La trapacería del plagio

Diego Jaramillo SalgadoPor Diego Jaramillo Salgado

El diccionario de la Real Academia Española define plagio como: “copiar obras ajenas” y, en el origen de la palabra, como “trapacero, engañoso”. Se trata, por tanto, de la ilegitimidad de aquello que se presenta como propio. Es la forma de designar el fraude a un interlocutor que presupone la honestidad de quien se presenta como autor de un documento. Con mayor razón en los que proceden de la función pública. Al parecer, nada de esto conoce la parlamentaria acusada hoy de haberlo cometido. Tampoco de dignidad ni de responsabilidad, si tenemos en cuenta el cargo que ostenta: nada menos que un poder delegado de sus electores. Ya antes se había producido esta discusión con un, en ese entonces, representante a la cámara del Cauca. En la esfera pública se dio con un columnista de la revista Semana. Bastante controvertido por el reconocimiento del periodista implicado. También se ha conocido de planes de desarrollo copiados y de documentos de diferentes entidades realizados con el mismo procedimiento.
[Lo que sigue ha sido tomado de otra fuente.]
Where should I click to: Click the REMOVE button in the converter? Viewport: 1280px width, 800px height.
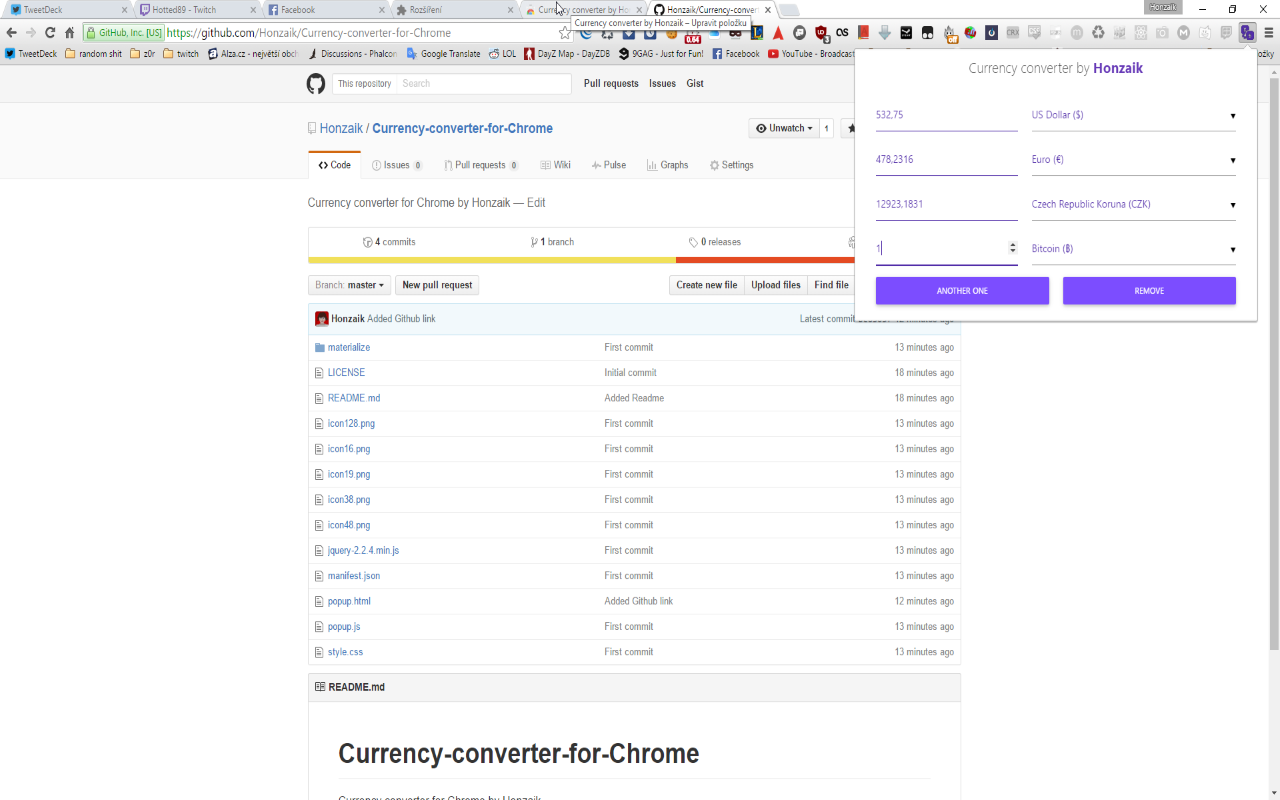coord(1148,290)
Sin embargo, podría decirse que el ámbito, por excelencia, de discusión sobre la originalidad de los textos, es el académico. Una razón salta a la vista: es donde se desarrollan investigaciones con carácter de cientificidad. Sus resultados activan las diferentes acciones de la vida económica, tecnológica, social y cultural de una sociedad. Por ello, se espera que cumplan requisitos básicos de ética y bioética en la realización de sus trabajos. Se supone sea el espacio en que se debe cuidar con radicalidad el cumplimiento de sus principios para que efectivamente sean un aporte a la sociedad y no un engaño. No hace muchos años la Universidad del Cauca destituyó un profesor a quien se le comprobó un plagio. De otro, con igual denuncia, nunca se supo de los resultados de la investigación. En la Universidad del Valle sucedió algo similar. 
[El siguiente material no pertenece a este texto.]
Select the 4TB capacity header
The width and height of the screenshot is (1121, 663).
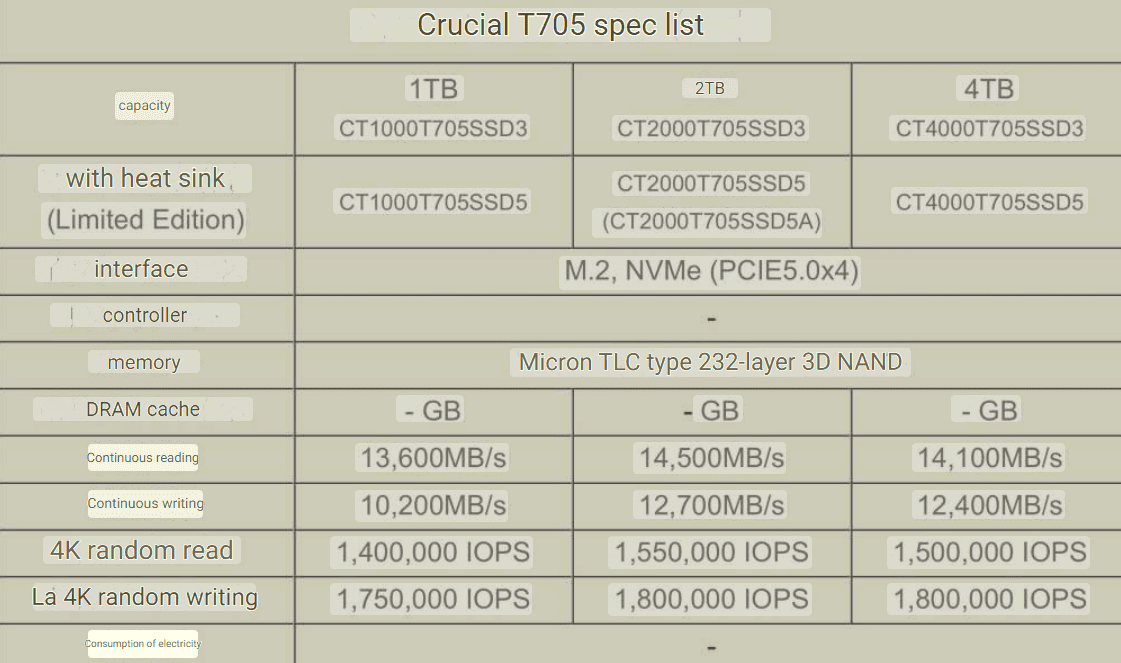click(988, 89)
La discusión actual es importante en dos direcciones. Se produce por el fraude comprobado a una institución universitaria y se efectúa por quien por su investidura posaba de defensora de la lucha contra la corrupción. De la cual hace parte un acto delictivo como estos. La degradación de la política es tal que los congresistas rompen quórum para no garantizar la renuncia o cambio de la implicada. O, simplemente, justifican su acción con el argumento de respetar el debido proceso. Su propio partido hace caso omiso de lo puesto en juego; aunque infinidad de veces invoque hasta principios religiosos sobre problemas similares. Si la responsable fuera una de izquierda o de oposición todas las instituciones la llevarían al cadalso.